### Your objective
Please give the data again in full, exactly as provided.
=== Begin Enclosure ===
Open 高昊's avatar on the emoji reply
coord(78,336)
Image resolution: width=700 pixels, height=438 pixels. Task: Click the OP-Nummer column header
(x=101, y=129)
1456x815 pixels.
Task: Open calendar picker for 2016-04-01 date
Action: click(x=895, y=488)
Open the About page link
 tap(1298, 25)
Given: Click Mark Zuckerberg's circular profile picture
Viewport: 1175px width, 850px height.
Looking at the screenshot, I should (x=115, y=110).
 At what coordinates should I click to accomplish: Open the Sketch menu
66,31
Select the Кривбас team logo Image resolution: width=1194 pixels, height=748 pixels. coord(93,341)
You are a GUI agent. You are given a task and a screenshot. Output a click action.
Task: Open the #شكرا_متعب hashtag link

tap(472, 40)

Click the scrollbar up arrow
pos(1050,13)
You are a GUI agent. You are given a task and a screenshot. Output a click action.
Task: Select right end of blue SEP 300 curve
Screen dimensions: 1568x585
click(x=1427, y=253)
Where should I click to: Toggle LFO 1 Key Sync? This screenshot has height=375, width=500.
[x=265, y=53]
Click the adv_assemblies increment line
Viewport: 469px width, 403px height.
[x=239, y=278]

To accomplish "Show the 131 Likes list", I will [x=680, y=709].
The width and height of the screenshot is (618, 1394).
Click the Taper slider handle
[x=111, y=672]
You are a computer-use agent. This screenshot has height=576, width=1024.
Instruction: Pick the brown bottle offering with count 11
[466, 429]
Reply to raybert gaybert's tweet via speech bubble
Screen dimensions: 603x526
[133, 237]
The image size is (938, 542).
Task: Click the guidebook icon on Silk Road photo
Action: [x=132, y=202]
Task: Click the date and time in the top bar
=== End Enclosure ===
### Answer to the problem
Open 高昊's avatar on the emoji reply
coord(78,336)
Image resolution: width=700 pixels, height=438 pixels. Task: Click the OP-Nummer column header
(x=101, y=129)
1456x815 pixels.
Task: Open calendar picker for 2016-04-01 date
Action: click(x=895, y=488)
Open the About page link
 tap(1298, 25)
Given: Click Mark Zuckerberg's circular profile picture
Viewport: 1175px width, 850px height.
Looking at the screenshot, I should (x=115, y=110).
 At what coordinates should I click to accomplish: Open the Sketch menu
66,31
Select the Кривбас team logo Image resolution: width=1194 pixels, height=748 pixels. coord(93,341)
You are a GUI agent. You are given a task and a screenshot. Output a click action.
Task: Open the #شكرا_متعب hashtag link

tap(472, 40)

Click the scrollbar up arrow
pos(1050,13)
You are a GUI agent. You are given a task and a screenshot. Output a click action.
Task: Select right end of blue SEP 300 curve
Screen dimensions: 1568x585
click(x=1427, y=253)
Where should I click to: Toggle LFO 1 Key Sync? This screenshot has height=375, width=500.
[x=265, y=53]
Click the adv_assemblies increment line
Viewport: 469px width, 403px height.
[x=239, y=278]

To accomplish "Show the 131 Likes list", I will [x=680, y=709].
The width and height of the screenshot is (618, 1394).
Click the Taper slider handle
[x=111, y=672]
You are a computer-use agent. This screenshot has height=576, width=1024.
Instruction: Pick the brown bottle offering with count 11
[466, 429]
Reply to raybert gaybert's tweet via speech bubble
Screen dimensions: 603x526
[133, 237]
The image size is (938, 542).
Task: Click the guidebook icon on Silk Road photo
Action: [x=132, y=202]
Task: Click the date and time in the top bar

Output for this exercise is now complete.